L’autoneige est un « véhicule à cabine qui peut transporter plusieurs personnes, servant par exemple au transport d'équipes de travail sur des chantiers isolés » selon l'Office québécois de la langue française[1]. Les premières étaient des véhicules automobiles modifiés en remplaçant les roues par des chenilles à l'arrière et des skis à l'avant pour permettre la circulation sur la neige. La demande d'autoneiges plus efficaces a incité les fabricants à développer des véhicules conçus spécifiquement pour la circulation sur la neige, toujours mus par des chenilles mais parfois sans skis[2]. Certains sont pour le transport et d'autres sont des véhicules utilitaires (comme les dameuses). Il ne faut pas confondre avec la motoneige qui est un véhicule récréatif à un ou deux passagers sur une selle.
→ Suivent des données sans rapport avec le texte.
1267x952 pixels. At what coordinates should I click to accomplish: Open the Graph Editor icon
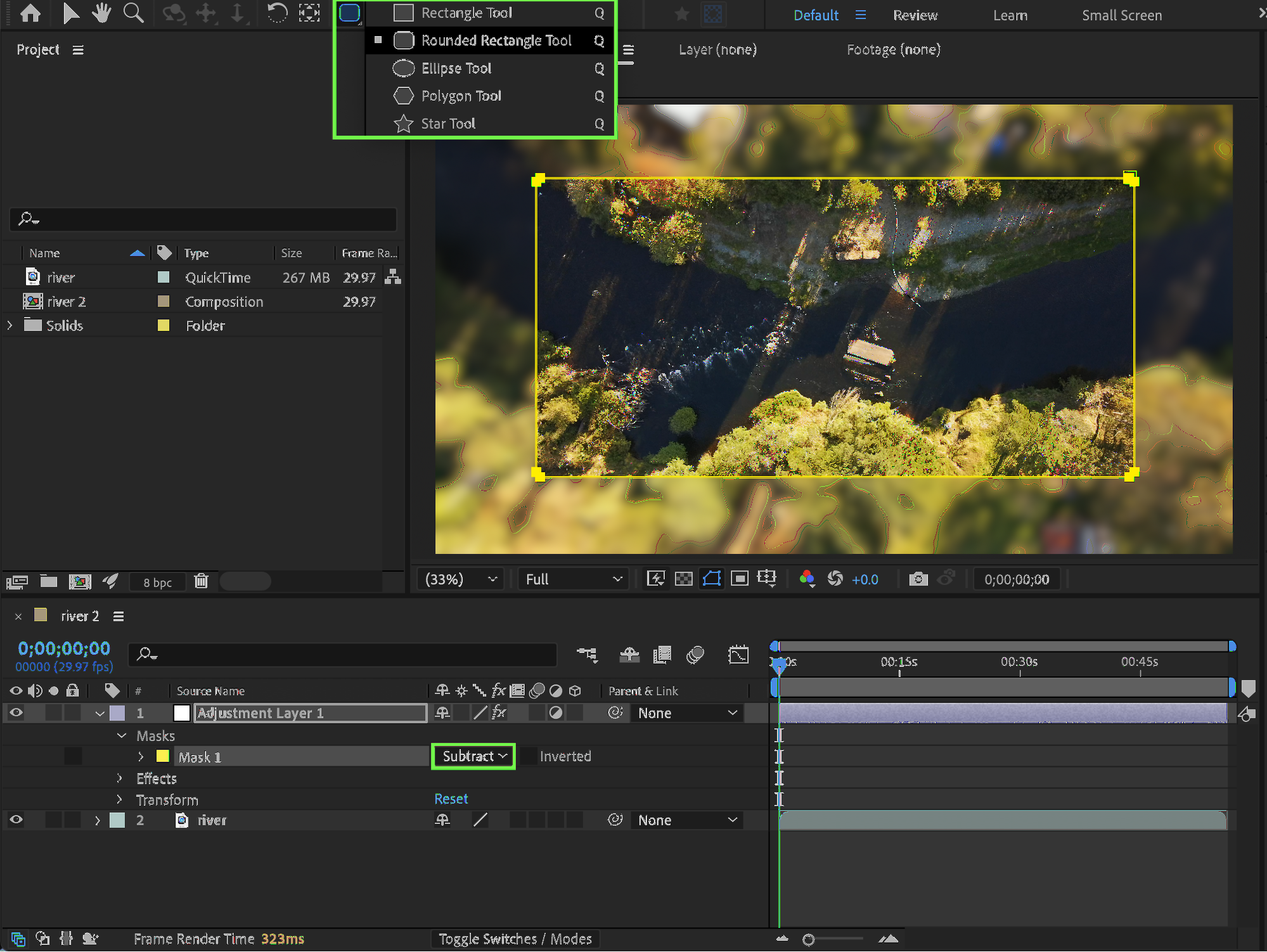(738, 655)
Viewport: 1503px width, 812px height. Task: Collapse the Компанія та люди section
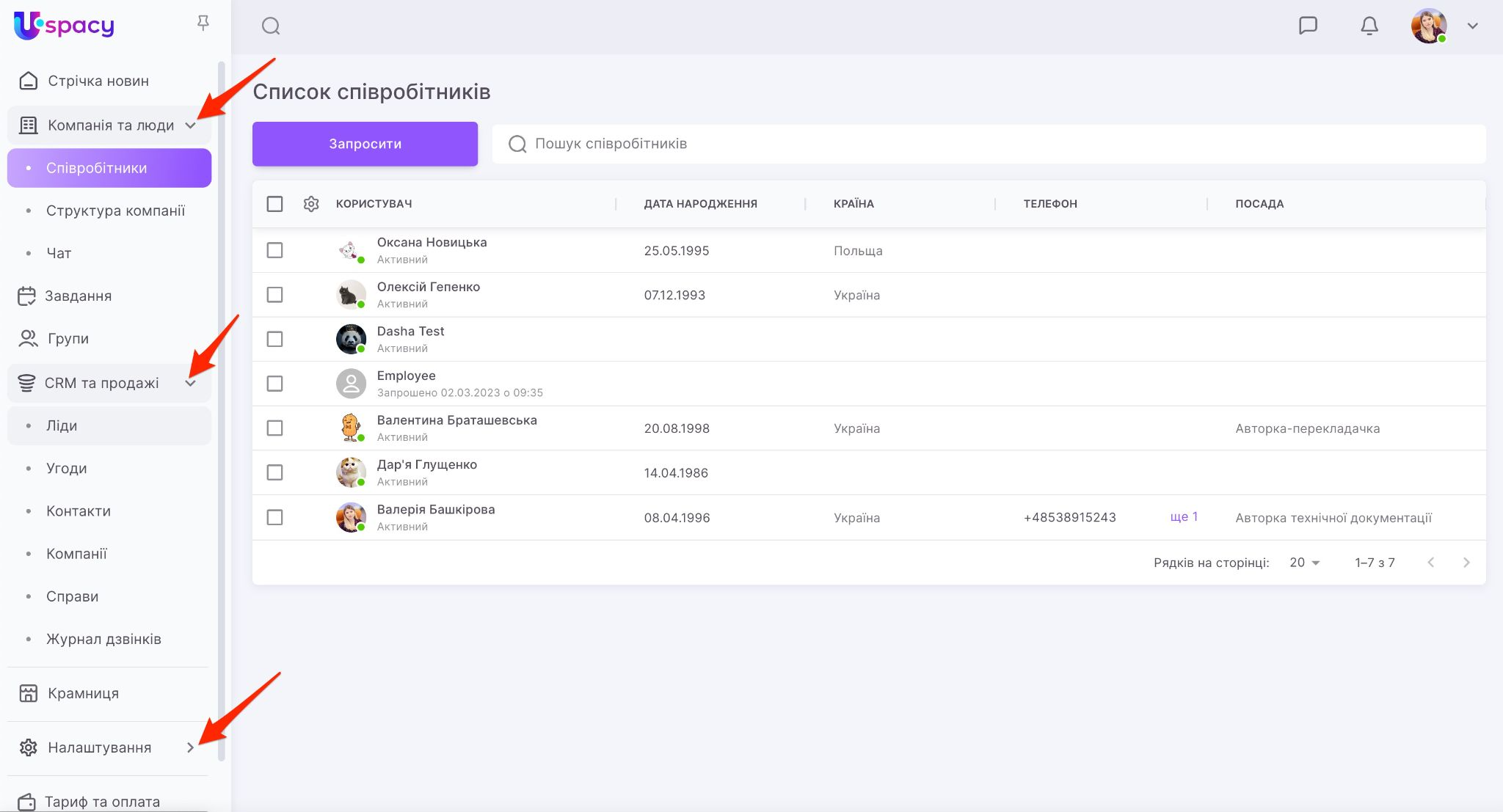191,125
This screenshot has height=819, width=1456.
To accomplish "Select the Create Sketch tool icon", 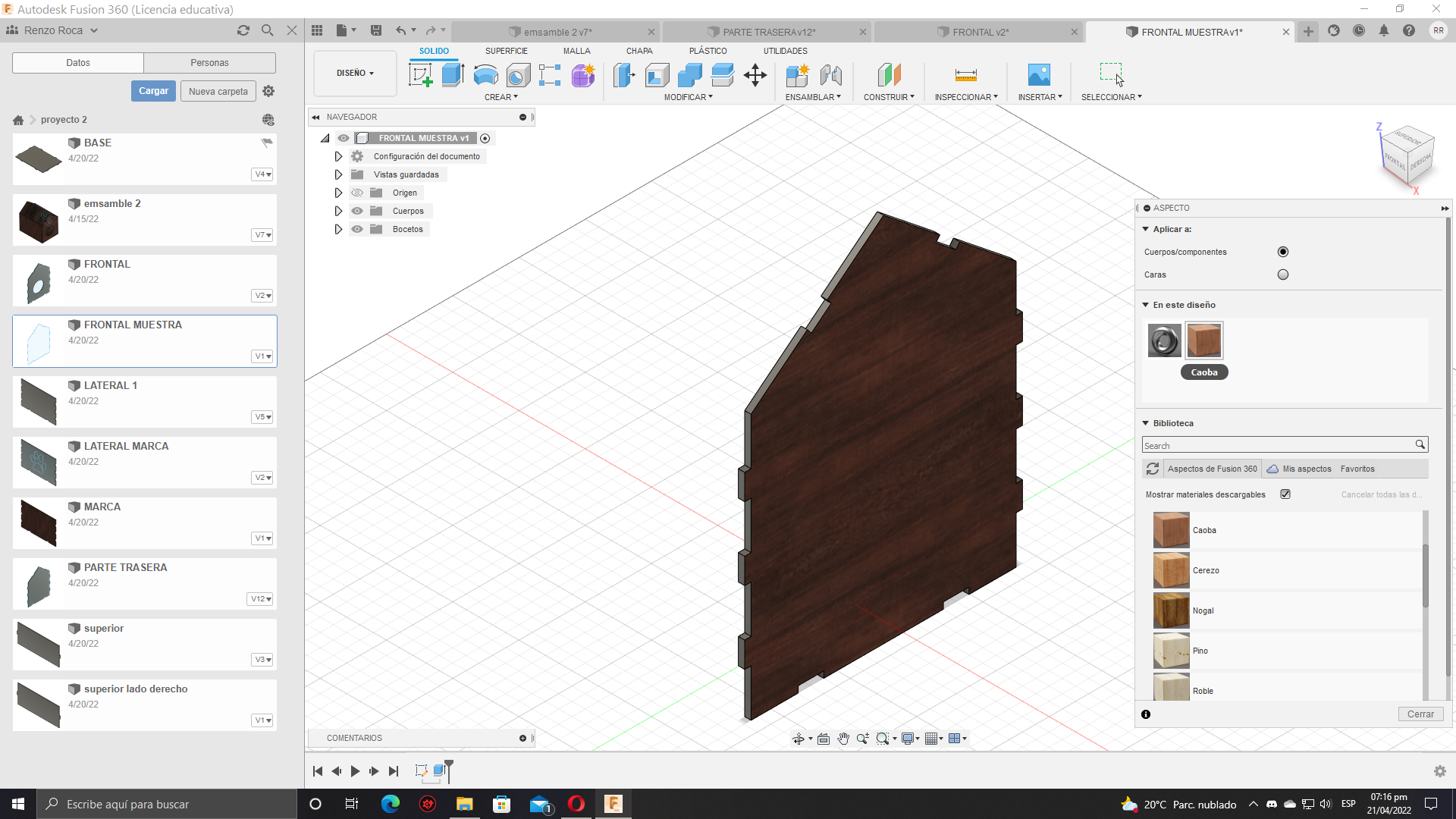I will pos(420,75).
Ne doit pas être confondu avec Motoneige.

Autoneige
Prototype Bombardier 1935.
Type
Véhicule à chenille (d), Véhicule de service hivernal
Utilisation
Usage

Pionniers

Automobile 1916 Packard Twin-6 touring du tsar Nicolas II, équipée du système d'autochenille Kégresse (1917).
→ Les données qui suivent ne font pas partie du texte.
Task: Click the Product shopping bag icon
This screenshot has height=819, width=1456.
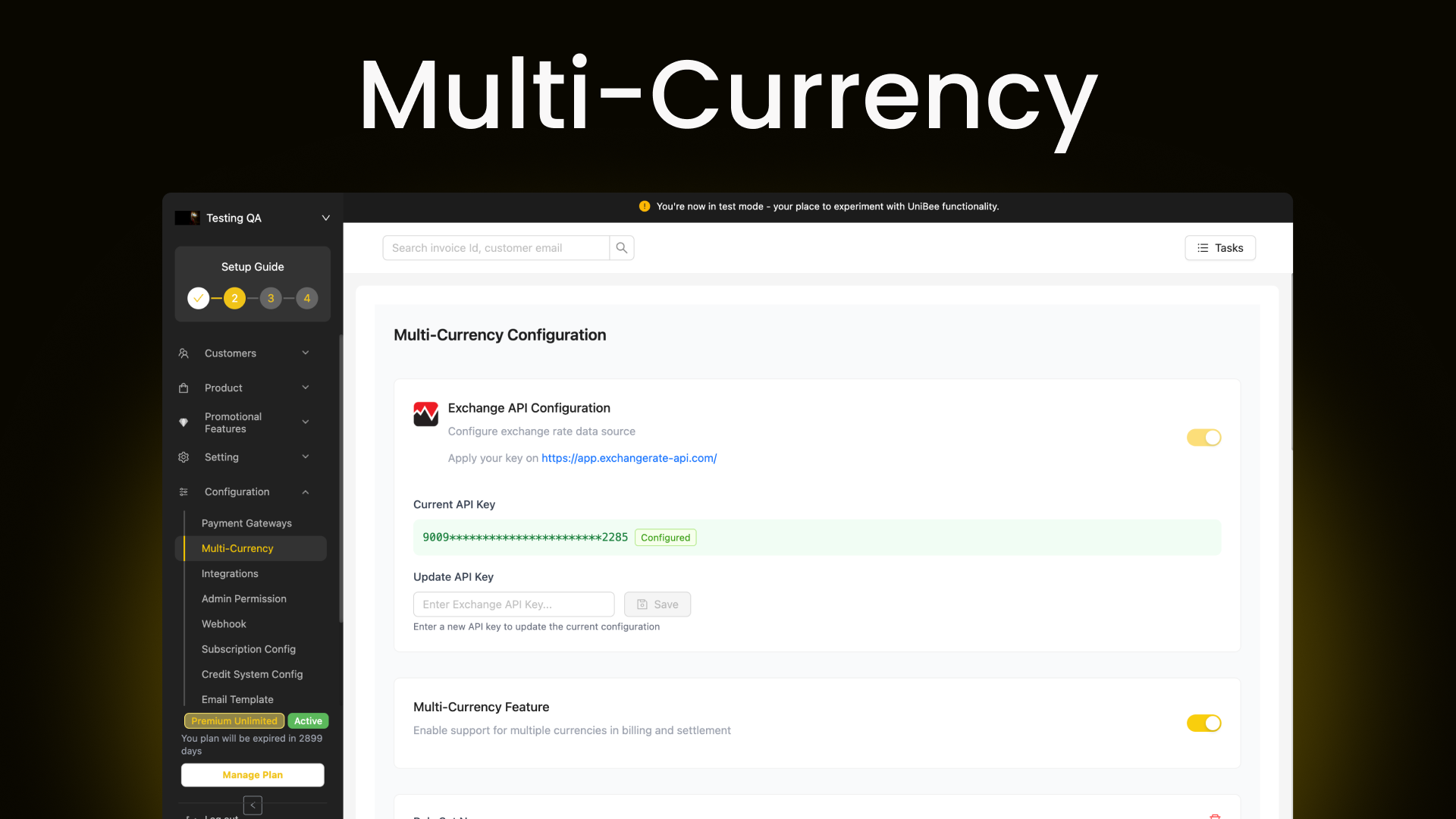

Les premiers véhicules motorisés conçus pour le déplacement sur la neige datent du début du XXe siècle. En Europe en 1910, à la demande du tsar de Russie, Adolphe Kégresse met au point des autochenilles originales (à partir de véhicules Packard, Mercedes-Benz et Delaunay-Belleville) capables de se déplacer facilement, particulièrement dans la neige. Il expérimente divers matériaux légers et souples comme des cordes, des courroies de cuir tressé et du caoutchouc armé. Il avait ainsi inventé le principe de l'autochenille. À la veille de la révolution russe, il retourne en France et travaille pour Citroën.

Ford Model-T avec "snowmobile attachment".
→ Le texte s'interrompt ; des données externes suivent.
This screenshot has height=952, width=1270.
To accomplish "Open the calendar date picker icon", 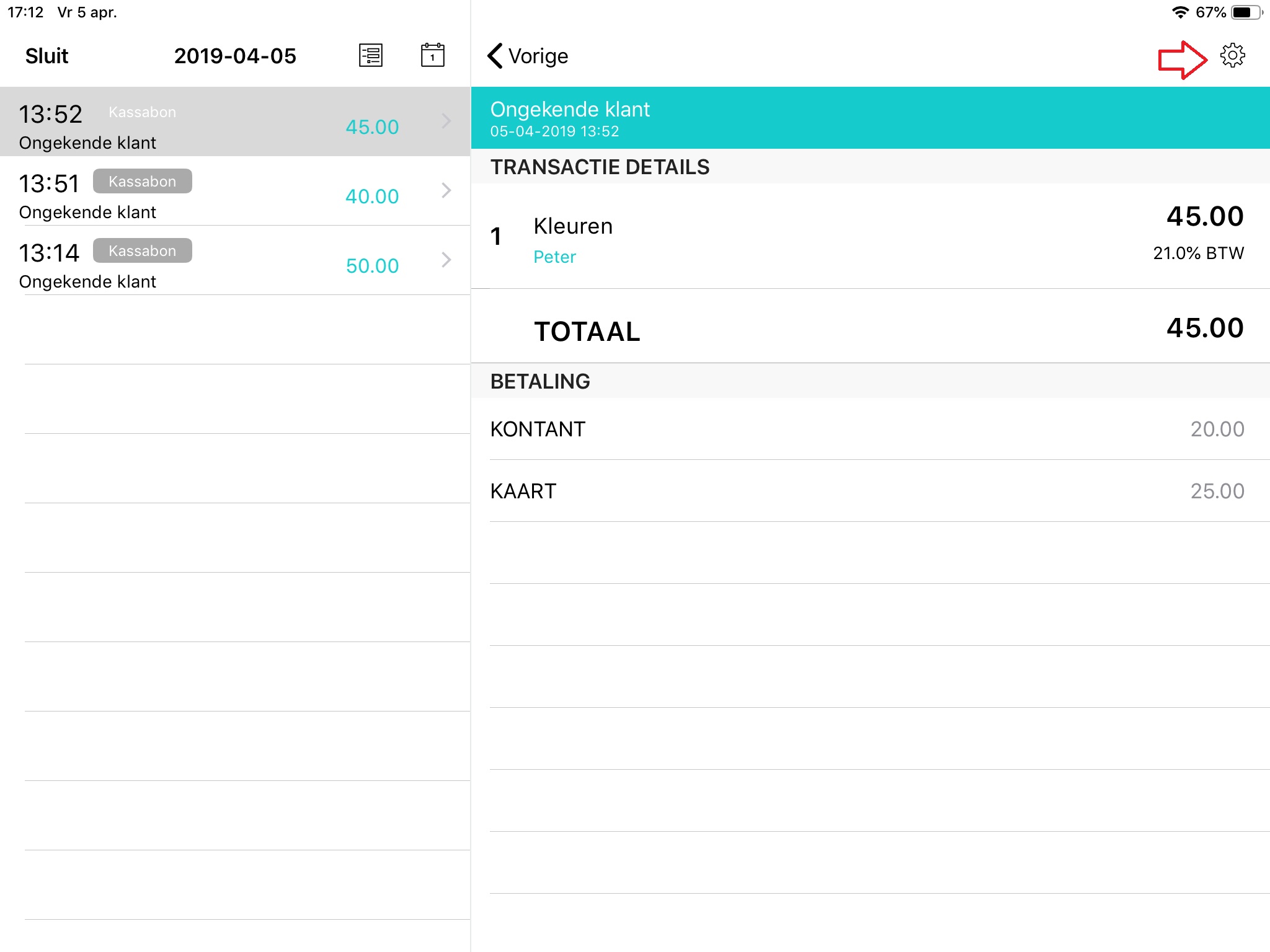I will [432, 56].
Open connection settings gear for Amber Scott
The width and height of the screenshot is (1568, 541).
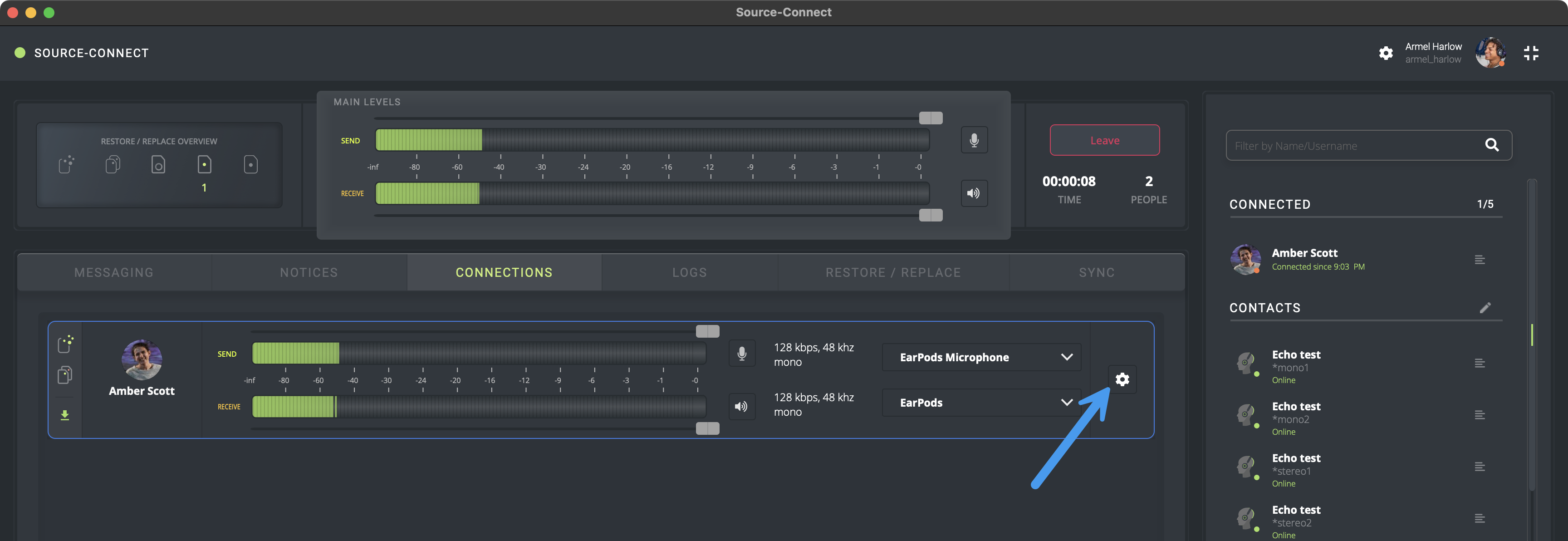[x=1122, y=379]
Aux États-Unis, Ray H. Muscott, de Waters au Michigan, fait breveter le «motor sleigh» le (brevet #1,188,981). D'autres constructeurs se lancèrent sur cette voie vers la même époque en modifiant des automobiles. Virgil D. White, un concessionnaire Ford, a transformé une automobile en autoneige dès 1913. Il a perfectionné son autoneige et obtient un brevet en 1917 pour une trousse de conversion de modèle Ford T en autoneige (attachment to convert in a snowmobile). En 1922, il met en marché une trousse complète incluant un pont à rapport 7 à 1 et arbre de transmission robustes (conçus pour le camion Ford TT, non requis pour convertir un Ford TT), un essieu libre, des roues robustes, les chenilles et les skis. Le tout était assez coûteux à 395 $ mais s'avérait très efficace et durable. En 1925, les droits de fabrication sont vendus à Farm Specialty Manufacturing Company du Wisconcin. Entre 1922 et 1929, environ 20 000 trousses ont été vendues.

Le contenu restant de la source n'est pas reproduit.